- ACTIVITY: Check each line of the entries below for the word "Click", and copy the lines that have it.

- THE RECORDS:

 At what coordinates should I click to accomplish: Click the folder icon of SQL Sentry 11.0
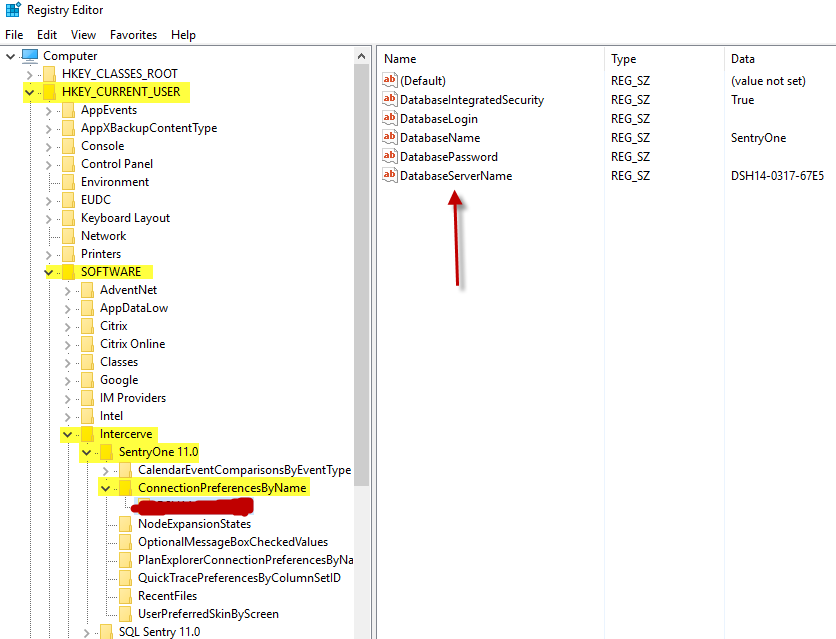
---
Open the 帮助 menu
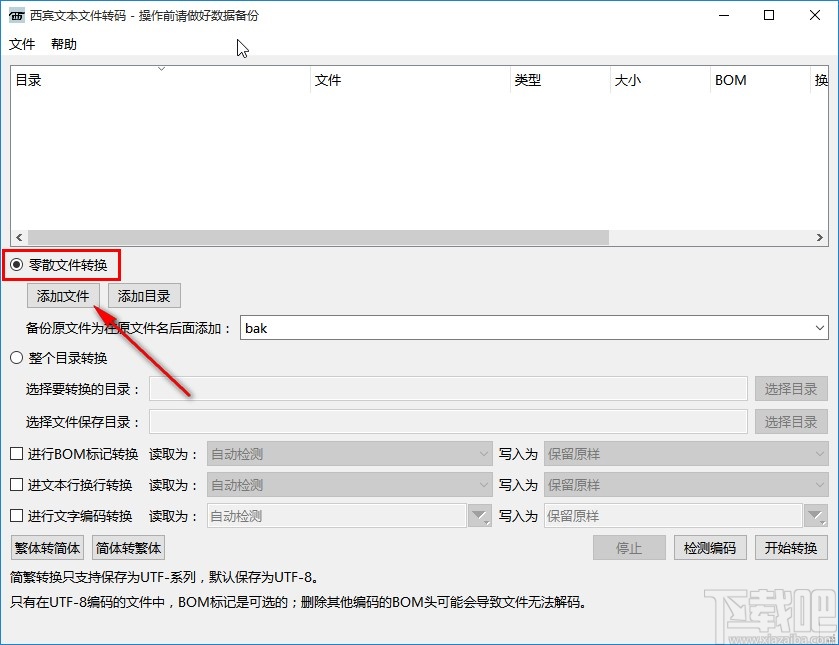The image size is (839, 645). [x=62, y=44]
==
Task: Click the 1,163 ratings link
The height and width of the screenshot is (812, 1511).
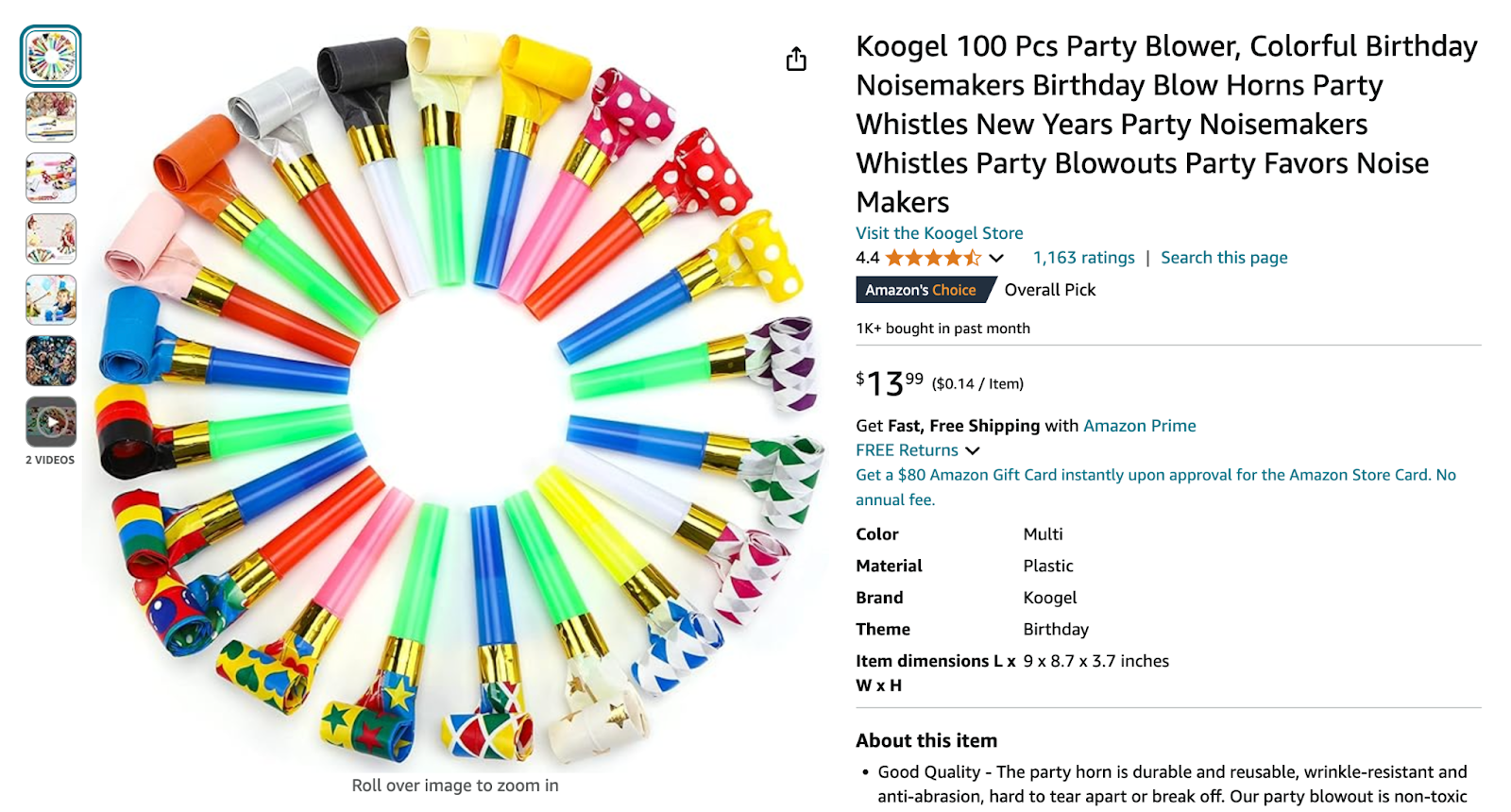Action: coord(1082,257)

- TASK OUTPUT:
 At what coordinates should I click to accomplish: Click the folder icon of SQL Sentry 11.0
Task: Click the 1,163 ratings link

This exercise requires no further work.